Art rarely gets as gritty and real as this, particularly in a gallery, with rocks, earth and water running through simple doors, between white-walled rooms and under uniform interior lighting.
Olafur Eliasson, a Danish and Icelandic artist, created Riverbed as one of a series of installations for the Louisiana Museum of Modern Art in Denmark, challenging visitors to experience both museums and landscapes in new ways.
Meanwhile, the spaces become both intimate and perhaps uncomfortable as the earthwork slopes upward into ultimately-inaccessible areas.

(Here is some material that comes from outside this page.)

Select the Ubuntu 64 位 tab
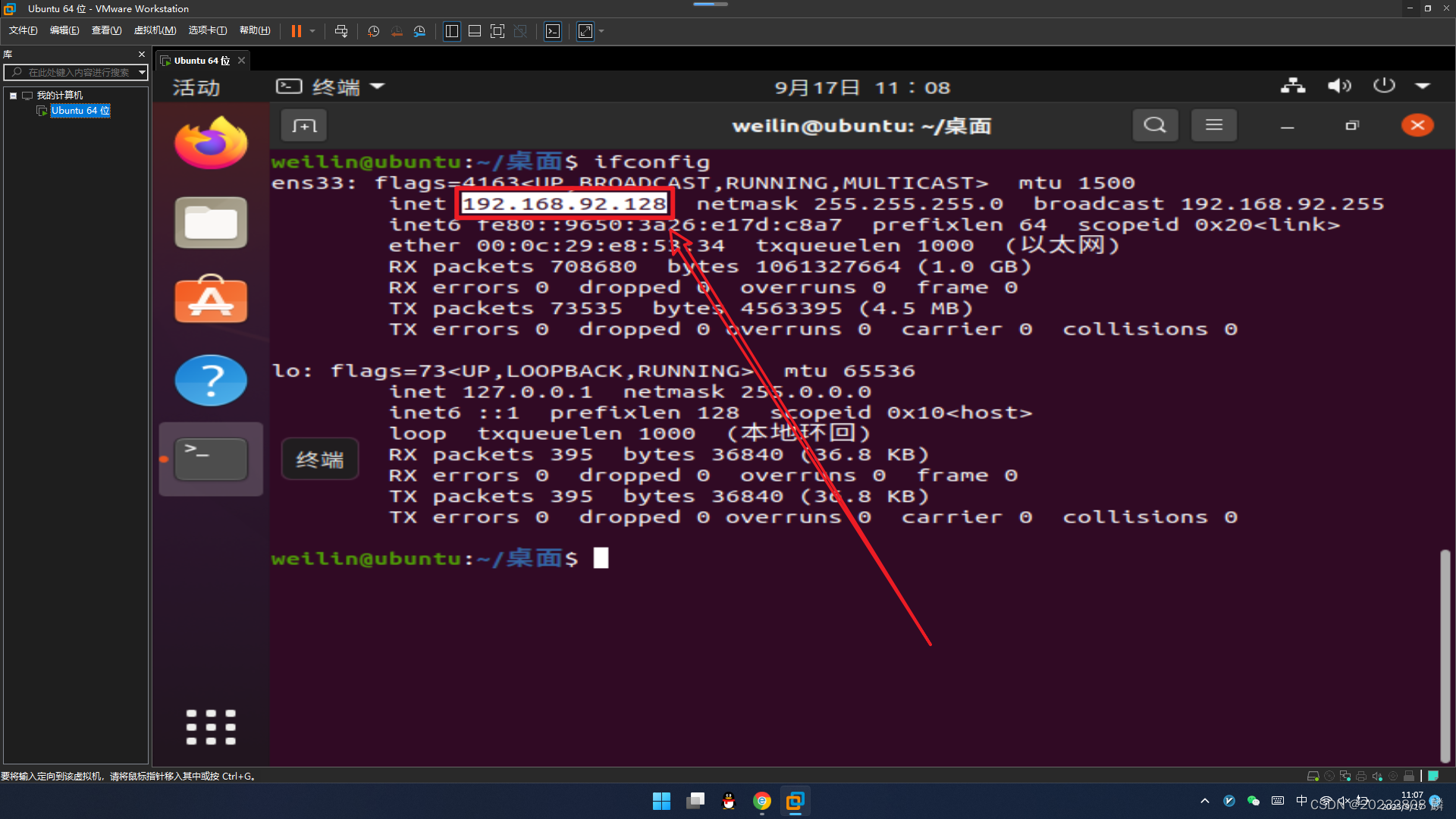The width and height of the screenshot is (1456, 819). (x=201, y=61)
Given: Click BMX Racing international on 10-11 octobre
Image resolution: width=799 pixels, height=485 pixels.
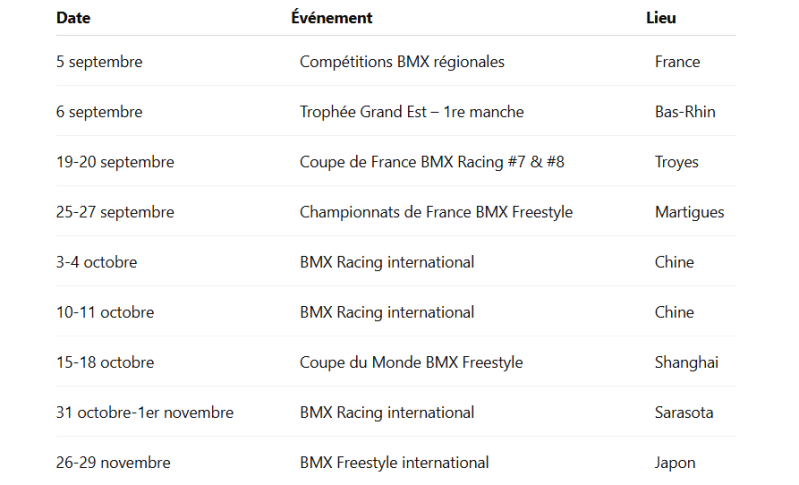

The artist explains: “What I’m interested in with my work at the Louisiana isn’t really that you experience an object or an artwork. I am interested in how you connect this landscape to the rest of the world and ultimately, how you experience yourself within it.”
Traditional floor tiles slowly give way to a rugged landscape of stones and dirt, leading up to the sides of a real river inexplicably traversing the gallery interior.
Aside from other references, the work is a nod to the sculpture garden that used to sit in the same spaces where this section of interior galleries now stands.
“When we’re in our familiar surroundings, in our circle of family and friends, our senses are very finely tuned, but the further away we get from the local context, the cruder the sensing becomes. I wonder if our focus on the atmospheric can give us a relationship with something that is very abstract and far away.” (Images by Anders Sune Berg)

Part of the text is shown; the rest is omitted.